繰り返しになるが、これらの題材を使用すれば、読者をそれなりに感動させ、心を動かせるということである。すでに役が1つできあがっていると言いたいわけだ。
わたしたちはしばしば、これらの「一翻作品」に頼りがちで、しかもそこだけをフォーカスして書いてしまうことが多い。非常に言葉が悪くて失礼極まりないのだが、「お涙頂戴作品」で客を呼び込んでしまっている可能性があるわけである。
これらのテーマに対して、わたしは一翻分の下駄を履いていることを理解してから読むようにしている。そうしないと賞レースにおいては公平でないと思うのだ。無論、「一翻作品」がまったくダメなわけでも悪いわけでもない。あくまでも選者としてのわたしの物差しとして、こう考えている、と言っている次第である。
では、わたしのいう「一翻作品」でどうなれば更なる満足感を得られるのか。わたしの答えは、「起承転結」の「承」でどれだけ「結」である「感涙や感動のシーン」に説得力を出せるのかということだたと思う。「結」、つまりクライマックスシーンに至るまでのプロセス(ここでいうプロセスとは、過程というよりも理由というニュアンスになるだろうか)に、どれだけ読者を引き込めるのかということだ。簡単に言えば、クライマックスへの助走をきちんととってほしい、と言っているわけである。
わたしとてそれなりに普通の感性を持っているから、可愛らしい猫の話が続けば心が温まるし、子供がいじめにあっているシーンがあれば、母親としての自分が怒りと悲しみを覚える。しかしながら、それは「話」によって引き出された感情であって、「小説」から汲み上げだされたものとは少し違う気がするのだ。極論すれば、小説でなくてもその作者自身が書いたものでなくても、別に良いではないかと思ってしまうわけなのである。
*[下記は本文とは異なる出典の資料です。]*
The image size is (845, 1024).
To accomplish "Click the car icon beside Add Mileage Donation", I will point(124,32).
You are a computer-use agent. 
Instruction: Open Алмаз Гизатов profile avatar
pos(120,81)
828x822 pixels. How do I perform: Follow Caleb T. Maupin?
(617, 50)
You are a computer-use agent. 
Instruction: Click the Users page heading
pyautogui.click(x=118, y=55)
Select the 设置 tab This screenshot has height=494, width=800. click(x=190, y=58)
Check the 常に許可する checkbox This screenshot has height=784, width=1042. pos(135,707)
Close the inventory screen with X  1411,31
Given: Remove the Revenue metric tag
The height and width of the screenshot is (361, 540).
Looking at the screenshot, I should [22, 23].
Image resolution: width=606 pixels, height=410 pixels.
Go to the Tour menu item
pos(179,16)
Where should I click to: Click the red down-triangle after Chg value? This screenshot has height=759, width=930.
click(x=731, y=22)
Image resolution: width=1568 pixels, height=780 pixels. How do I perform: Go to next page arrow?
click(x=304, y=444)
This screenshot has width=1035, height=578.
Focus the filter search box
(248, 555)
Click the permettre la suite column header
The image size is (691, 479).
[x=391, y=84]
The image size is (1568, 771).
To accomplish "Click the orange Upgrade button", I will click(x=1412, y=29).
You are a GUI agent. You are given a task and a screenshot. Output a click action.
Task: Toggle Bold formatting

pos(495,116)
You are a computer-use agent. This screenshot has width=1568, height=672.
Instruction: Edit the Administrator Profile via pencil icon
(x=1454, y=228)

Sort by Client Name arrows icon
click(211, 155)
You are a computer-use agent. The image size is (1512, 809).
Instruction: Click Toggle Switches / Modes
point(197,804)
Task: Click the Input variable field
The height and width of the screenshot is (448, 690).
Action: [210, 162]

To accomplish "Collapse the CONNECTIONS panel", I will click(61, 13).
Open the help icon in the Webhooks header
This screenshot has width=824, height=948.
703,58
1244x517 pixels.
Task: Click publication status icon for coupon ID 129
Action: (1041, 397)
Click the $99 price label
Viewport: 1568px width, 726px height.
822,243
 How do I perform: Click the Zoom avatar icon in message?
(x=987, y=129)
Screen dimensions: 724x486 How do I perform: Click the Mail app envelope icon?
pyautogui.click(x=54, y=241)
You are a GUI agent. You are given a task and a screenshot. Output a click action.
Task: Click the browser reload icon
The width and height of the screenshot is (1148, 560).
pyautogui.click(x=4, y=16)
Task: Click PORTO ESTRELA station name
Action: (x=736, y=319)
読者は人間である。作者が読者の感情を引っ張り出したいと思うように、読者としては納得した上で泣き笑いしたいと思うのは当たり前な気持ちではないだろうか。ゆえに、納得には心の準備というものが必要で、それをいかに「承」の部分でさせてくれるかによると思うのだ。
今回の参加作品で、「承」のプロセスをしっかりと書けた一翻作品は、二翻(リャンハン)どころかそれ以上の役にまで発展したと思う。しかし感動テーマだけを前に出しすぎすたものは、やはり一翻どまりになってしまっている。それはとても残念で不幸なことだ。
ただの読者としてのわたしであれば、素直に「感動しました!」「泣けました!」「心が温まりました!」という作品でも、選者の目を通して読む場合には、さにあらず、という場合があることを知って頂けると幸いである。